American political operative

Michael A. Roman (born 1972) is an American Republican political operative and opposition researcher. He was director of election day operations for Donald Trump's 2020 presidential campaign, and was subsequently involved in efforts to overturn the results of the 2020 election. He previously worked on Trump's 2016 campaign and served in Trump's White House in 2017 and 2018. Prior to joining the Trump campaign, he ran an in-house intelligence unit for the Koch brothers.

Roman has a history of making misleading and unsubstantiated claims about voter fraud, and posted baseless and deceptive claims of voter fraud on Election Day 2020. After Joe Biden was declared the winner of the 2020 presidential election, Roman was involved in the plan to produce false electoral votes to challenge the legitimate electoral votes of certain swing states at the January 6 certification. He delivered the false elector paperwork for Michigan and Wisconsin to U.S. representative Mike Kelly who provided them to U.S. senator Ron Johnson. Staff for Ron Johnson then tried to get these lists to Vice President Mike Pence before the count of the electoral votes on January 6, 2021.

On September 12, 2022, The New York Times reported that agents of the U.S. Justice Department seized Roman's cell phone in conjunction with 40 subpoenas issued in the investigation of the false electors. CNN reported in June 2023 that Roman had entered into a proffer agreement with the Smith special counsel investigation. Roman was subsequently indicted by state prosecutors in Georgia, Arizona, and Wisconsin.

==Career==

He began his career as a Republican Party activist in Philadelphia, his hometown.
Early in his career Roman was a political consultant in his home state of Pennsylvania and in New Jersey. He worked for State Representative John Perzel and ran the 56th Ward in Northeast Philadelphia for him until Perzel was indicted and later went to prison . He was director of Election Day operations at the Republican National Committee. He has been employed by the presidential campaigns of George W. Bush, Rudy Giuliani, and John McCain. Roman also served as chief of staff to former Illinois Congressman Bobby Schilling.

Roman was a senior advisor on the 2016 Trump campaign as the campaign's chief poll watcher.

Prior to joining the Trump presidential campaign, Roman headed up an intelligence gathering operation for Charles and David Koch, industrialists and high-profile Republican donors. The now-defunct office surveilled and gathered intelligence on liberal opponents of conservative policies.

Roman describes his blog Election Journal as dedicated to "fraud, cheating, dirty tricks, absurdity and other election news." According to Richard L. Hasen, Chancellor's Professor of Law and Political Science at the University of California, Irvine, the blog appears to focus, "only on incidents favoring Republican's claims against Democrats". During the 2008 presidential election, Election Monitoring, combined GoogleMaps, with Twitter, Flickr and YouTube to enable voters and poll watchers to post what they saw as instances of voter disenfranchisement and election fraud in a real time, online map. One scholar, while recognizing the non-verifiable nature of this approach, asserted that it "opens up new potential for election monitoring that addresses some of the limitations that established and official (election monitoring organizations) face".

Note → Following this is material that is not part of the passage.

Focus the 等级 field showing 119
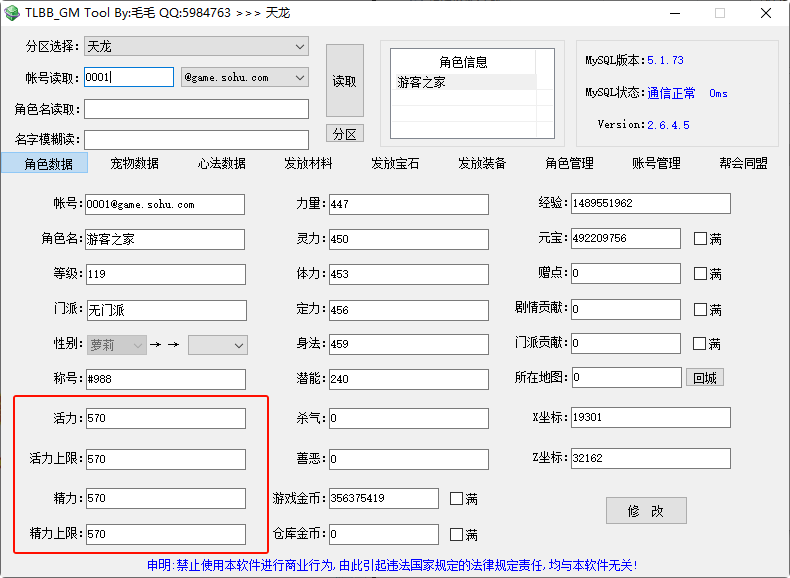The height and width of the screenshot is (578, 790). pos(164,274)
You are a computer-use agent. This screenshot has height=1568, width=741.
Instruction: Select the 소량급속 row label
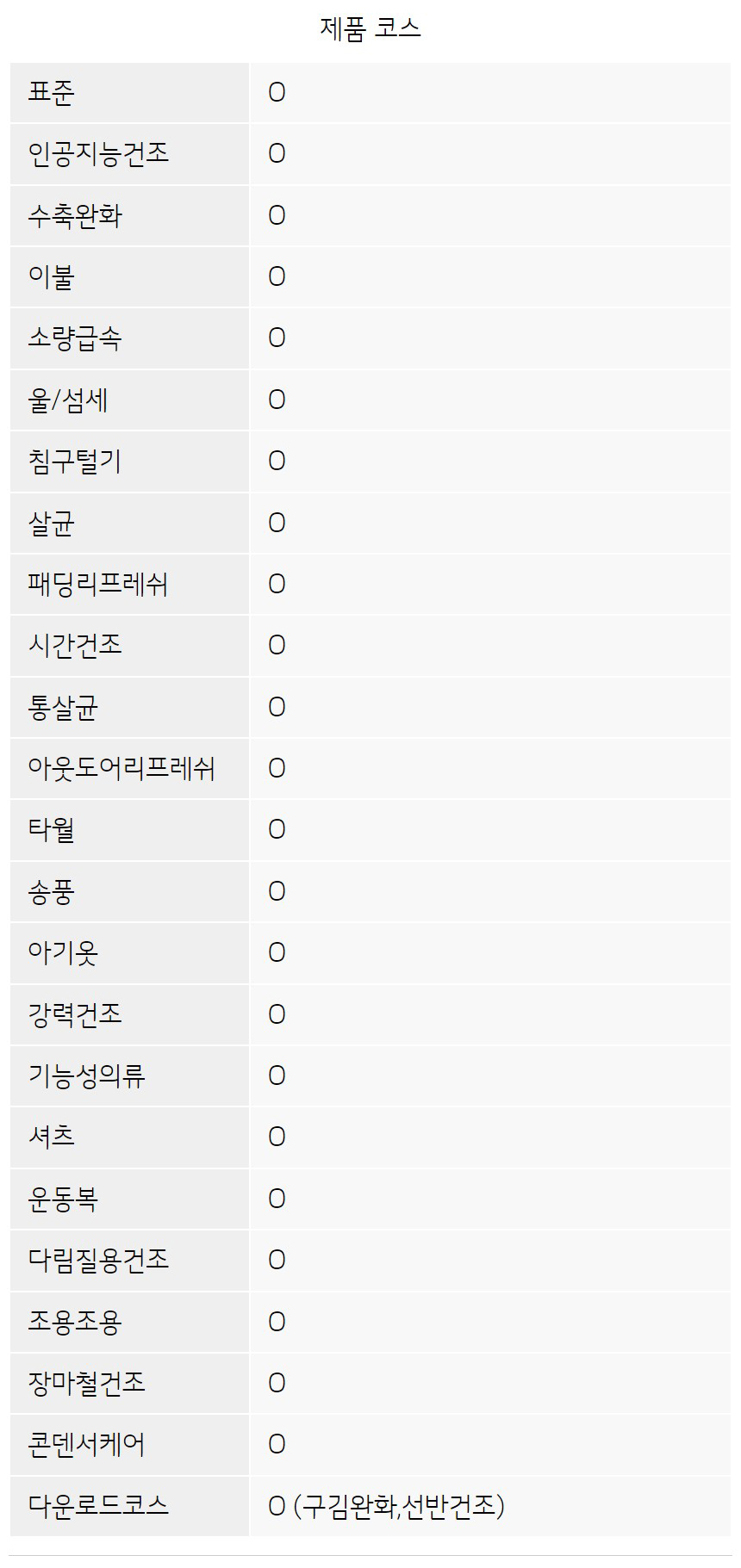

After Trump's inauguration, Roman was appointed to a position in the White House as Special Assistant to the President and Director of Special Projects and Research. Politico described it as "a vague title that reveals almost nothing." His appointment drew attention at the time because in previous administrations it was unusual for opposition researchers to work directly for the White House—they would typically remain employed by the campaign or the presidential transition team. Roman ultimately left the White House in April 2018.